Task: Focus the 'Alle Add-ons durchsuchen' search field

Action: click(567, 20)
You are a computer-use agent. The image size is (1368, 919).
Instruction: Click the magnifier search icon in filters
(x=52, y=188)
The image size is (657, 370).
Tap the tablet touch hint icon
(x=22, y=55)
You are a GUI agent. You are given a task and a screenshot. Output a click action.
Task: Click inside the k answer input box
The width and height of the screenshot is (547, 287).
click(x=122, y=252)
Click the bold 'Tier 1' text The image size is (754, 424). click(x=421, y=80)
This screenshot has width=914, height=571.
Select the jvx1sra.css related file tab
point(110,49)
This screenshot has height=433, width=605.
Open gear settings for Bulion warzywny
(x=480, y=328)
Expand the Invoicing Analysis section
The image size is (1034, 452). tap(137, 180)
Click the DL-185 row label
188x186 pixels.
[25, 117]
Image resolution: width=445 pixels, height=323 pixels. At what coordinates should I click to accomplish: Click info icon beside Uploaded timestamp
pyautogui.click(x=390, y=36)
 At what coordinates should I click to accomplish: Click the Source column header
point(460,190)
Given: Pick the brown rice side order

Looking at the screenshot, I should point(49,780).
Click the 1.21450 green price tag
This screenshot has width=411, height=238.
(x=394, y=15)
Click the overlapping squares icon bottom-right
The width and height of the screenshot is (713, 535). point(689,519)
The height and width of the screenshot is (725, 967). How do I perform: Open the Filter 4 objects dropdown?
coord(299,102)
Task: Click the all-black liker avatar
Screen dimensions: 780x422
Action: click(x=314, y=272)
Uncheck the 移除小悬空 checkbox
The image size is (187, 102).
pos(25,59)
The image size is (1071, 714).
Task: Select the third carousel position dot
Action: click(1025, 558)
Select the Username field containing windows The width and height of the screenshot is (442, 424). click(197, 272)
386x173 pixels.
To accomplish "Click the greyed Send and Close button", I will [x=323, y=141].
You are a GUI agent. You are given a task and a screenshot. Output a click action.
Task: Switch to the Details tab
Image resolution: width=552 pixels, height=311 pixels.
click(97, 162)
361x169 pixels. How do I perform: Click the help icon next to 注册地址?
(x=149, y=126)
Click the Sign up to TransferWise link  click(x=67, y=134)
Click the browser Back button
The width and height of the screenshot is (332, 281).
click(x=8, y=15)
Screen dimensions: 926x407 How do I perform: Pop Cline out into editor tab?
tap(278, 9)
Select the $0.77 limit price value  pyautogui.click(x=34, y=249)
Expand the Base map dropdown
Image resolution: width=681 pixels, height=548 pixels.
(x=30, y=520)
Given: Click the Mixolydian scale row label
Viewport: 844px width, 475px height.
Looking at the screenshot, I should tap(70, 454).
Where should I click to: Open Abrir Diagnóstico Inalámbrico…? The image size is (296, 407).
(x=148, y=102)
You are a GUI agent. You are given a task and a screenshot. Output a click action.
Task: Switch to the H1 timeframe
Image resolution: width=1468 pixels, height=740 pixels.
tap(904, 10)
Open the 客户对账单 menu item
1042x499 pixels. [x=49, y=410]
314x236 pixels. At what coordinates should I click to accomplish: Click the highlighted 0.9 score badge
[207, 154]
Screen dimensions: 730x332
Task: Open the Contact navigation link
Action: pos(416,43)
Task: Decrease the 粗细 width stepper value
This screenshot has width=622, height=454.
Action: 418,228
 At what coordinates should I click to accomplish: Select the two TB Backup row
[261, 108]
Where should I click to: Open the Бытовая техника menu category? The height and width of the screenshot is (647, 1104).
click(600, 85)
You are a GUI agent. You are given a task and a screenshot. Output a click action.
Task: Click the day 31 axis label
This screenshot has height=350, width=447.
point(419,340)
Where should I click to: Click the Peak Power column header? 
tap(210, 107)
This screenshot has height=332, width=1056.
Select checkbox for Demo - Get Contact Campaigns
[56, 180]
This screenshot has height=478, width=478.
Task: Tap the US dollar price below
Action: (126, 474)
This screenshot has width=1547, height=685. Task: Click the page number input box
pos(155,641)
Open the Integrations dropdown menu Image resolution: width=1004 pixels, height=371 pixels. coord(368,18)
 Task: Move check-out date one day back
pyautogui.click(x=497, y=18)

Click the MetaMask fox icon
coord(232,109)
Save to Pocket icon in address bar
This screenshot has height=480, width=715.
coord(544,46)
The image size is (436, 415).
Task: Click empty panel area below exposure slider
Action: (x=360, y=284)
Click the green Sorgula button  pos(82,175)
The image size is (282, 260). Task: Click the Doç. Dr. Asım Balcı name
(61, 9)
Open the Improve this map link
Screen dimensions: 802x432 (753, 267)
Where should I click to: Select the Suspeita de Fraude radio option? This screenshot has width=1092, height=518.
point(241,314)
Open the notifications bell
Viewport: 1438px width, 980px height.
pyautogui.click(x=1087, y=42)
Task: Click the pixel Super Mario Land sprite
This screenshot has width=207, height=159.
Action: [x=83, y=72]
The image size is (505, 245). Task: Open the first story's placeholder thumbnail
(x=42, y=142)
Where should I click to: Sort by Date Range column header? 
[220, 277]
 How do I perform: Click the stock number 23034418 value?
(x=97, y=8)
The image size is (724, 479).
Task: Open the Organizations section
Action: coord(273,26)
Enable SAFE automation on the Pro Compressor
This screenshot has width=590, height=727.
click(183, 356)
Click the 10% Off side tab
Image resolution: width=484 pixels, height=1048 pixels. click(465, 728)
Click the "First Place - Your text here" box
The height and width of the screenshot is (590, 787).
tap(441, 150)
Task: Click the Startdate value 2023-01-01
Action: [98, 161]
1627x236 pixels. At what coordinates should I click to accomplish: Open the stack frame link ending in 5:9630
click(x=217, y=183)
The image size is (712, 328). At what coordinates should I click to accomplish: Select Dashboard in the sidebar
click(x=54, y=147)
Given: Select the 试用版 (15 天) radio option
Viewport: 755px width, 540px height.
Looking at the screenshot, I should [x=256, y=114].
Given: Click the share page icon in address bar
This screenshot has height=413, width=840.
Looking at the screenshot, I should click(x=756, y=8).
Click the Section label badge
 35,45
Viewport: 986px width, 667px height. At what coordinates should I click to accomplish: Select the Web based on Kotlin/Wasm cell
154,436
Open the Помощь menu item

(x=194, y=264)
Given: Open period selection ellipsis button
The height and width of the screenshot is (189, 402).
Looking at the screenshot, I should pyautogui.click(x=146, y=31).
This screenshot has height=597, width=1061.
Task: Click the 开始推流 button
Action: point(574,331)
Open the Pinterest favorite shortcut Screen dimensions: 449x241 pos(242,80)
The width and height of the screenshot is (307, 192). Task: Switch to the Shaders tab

ABOUT THIS TASK - From the listing above, work out how many lines hold "address". The answer is the number and nothing more.

TASK RESPONSE - 2